Assembly Member for Legislative Assembly of Arunachal Pradesh
- In office May 2019 – 2 November 2022
- Preceded by: His Eminence Tsona Gontse Rinpoche

Personal details
- Born: c. 1978
- Died: 2 November 2022 (aged 44) Guwahati, Assam, India
- Party: Bharatiya Janata Party (BJP) (2016 - present) PPA (September 2016 - December 2016)
- Spouse: Tsering Lhamu
- Children: 3
- Relatives: Dorjee Khandu (father) Pema Khandu (brother)
- Alma mater: Government Higher Secondary School Tawang and University of Delhi.
- Occupation: Public Leader
- Profession: Politician

= Jambey Tashi =

Indian politician (died 2022)

Jambey Tashi (c. 1978 – 2 November 2022) was an Indian politician of the Bharatiya Janata Party in Arunachal Pradesh, serving as the MLA of 1-Lumla constituency. He was also a Member of National Minority Morcha, BJP. Tashi had previously been a member of the Indian National Congress and People's Party of Arunachal. He was the brother of the current Chief Minister of Arunachal Pradesh Pema Khandu.

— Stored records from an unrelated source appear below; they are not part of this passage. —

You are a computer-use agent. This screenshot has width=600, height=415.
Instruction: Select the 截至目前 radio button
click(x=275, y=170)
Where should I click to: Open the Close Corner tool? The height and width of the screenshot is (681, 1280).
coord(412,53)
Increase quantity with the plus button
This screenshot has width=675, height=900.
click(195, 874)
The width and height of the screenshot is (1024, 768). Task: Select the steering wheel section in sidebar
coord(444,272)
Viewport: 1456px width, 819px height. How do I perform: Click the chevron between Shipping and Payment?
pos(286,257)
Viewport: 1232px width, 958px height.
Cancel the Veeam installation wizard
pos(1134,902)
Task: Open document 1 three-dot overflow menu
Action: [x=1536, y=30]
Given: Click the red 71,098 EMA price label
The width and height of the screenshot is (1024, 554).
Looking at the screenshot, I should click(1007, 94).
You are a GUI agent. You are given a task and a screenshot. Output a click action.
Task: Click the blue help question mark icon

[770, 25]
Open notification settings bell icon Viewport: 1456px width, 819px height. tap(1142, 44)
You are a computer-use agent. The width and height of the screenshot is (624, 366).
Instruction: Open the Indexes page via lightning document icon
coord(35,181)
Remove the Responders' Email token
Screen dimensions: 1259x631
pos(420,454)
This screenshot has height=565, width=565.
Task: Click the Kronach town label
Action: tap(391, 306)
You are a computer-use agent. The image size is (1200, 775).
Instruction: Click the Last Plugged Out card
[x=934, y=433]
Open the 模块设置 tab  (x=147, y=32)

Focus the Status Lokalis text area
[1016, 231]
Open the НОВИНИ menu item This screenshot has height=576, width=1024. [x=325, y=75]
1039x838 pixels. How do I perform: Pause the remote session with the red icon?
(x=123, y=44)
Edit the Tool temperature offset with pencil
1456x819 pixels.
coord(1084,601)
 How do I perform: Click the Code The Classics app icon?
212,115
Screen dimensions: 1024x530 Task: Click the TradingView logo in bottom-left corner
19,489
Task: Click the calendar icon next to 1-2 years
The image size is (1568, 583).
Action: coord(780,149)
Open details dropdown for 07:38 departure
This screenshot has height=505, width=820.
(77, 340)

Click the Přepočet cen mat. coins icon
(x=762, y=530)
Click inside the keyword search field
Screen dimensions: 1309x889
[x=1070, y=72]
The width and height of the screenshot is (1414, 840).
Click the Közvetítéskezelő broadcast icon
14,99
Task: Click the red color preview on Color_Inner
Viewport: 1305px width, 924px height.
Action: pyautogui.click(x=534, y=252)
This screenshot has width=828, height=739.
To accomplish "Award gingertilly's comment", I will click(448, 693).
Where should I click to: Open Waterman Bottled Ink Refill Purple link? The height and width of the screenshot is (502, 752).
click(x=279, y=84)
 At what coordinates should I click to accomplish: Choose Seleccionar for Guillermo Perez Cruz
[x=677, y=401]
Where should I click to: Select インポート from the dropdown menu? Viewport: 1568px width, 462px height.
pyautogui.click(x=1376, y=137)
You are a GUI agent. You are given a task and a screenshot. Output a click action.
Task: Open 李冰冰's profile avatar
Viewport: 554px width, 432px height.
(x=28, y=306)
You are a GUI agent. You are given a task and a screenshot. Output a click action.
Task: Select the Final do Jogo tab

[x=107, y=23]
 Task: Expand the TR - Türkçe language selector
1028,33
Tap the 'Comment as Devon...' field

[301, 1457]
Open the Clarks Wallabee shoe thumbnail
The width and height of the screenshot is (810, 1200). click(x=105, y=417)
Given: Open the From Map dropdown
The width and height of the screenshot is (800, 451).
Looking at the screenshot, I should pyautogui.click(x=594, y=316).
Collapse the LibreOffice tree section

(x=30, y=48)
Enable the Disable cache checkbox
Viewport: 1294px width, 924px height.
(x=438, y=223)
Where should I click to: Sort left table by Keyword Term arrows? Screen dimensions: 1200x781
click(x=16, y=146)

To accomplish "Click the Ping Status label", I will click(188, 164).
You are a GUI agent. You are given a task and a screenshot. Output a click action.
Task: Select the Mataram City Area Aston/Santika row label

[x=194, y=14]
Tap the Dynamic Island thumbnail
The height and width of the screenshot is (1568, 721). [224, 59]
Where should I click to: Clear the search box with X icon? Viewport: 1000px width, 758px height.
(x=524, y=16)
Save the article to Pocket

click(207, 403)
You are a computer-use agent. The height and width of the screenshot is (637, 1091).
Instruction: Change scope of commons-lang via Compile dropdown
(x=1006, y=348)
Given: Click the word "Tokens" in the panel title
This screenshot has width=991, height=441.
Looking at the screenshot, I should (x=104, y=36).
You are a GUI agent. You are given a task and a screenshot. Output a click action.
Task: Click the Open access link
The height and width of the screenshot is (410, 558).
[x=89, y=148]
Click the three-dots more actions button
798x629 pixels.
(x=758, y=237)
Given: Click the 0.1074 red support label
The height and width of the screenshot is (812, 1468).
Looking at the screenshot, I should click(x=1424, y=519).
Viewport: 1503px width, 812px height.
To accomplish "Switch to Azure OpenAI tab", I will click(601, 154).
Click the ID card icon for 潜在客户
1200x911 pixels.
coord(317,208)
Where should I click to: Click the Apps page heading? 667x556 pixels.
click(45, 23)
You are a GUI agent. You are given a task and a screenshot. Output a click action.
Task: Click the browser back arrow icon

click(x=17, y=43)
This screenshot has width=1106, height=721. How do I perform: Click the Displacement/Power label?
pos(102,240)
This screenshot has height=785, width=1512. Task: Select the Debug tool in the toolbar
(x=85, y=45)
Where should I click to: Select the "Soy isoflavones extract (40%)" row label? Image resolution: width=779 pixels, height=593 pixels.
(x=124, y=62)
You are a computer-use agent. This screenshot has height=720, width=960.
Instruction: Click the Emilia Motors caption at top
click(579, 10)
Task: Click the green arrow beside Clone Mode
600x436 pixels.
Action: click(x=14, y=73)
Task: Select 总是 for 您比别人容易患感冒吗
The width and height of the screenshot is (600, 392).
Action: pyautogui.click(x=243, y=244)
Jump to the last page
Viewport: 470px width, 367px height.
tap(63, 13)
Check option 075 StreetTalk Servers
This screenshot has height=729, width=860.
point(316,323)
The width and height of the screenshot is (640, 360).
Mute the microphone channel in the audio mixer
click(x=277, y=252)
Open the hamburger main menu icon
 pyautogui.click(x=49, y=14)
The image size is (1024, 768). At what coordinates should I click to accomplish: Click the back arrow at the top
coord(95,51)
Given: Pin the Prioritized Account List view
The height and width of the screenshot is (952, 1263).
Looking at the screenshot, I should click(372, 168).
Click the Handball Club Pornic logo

In 2009, he was elected unopposed from 1-Lumla S/T Assembly Constituency on a Congress ticket. In the 2014 election for the 1-Lumla Legislative Assembly of Arunachal Pradesh he defeated Independent candidate Theg Tse Rinpoche, on a Congress ticket, by 1499 votes. In 2019 Legislative Assembly elections, he rode on a BJP ticket and defeated Jampa Thrinly Kunkhap of NPP by 1288 votes. Jambey Tashi garnered 4567 votes while Jampa Thrinly Kunkhap got 3279 votes. He was the incumbent Member of Legislative Assembly of the 1 Lumla (Arunachal Pradesh) constituency.

Tashi was one of 6 MLAs along with Chief Minister Pema Khandu to be suspended by the PPA for anti-party activities.

Tashi died on 2 November 2022, at the age of 44.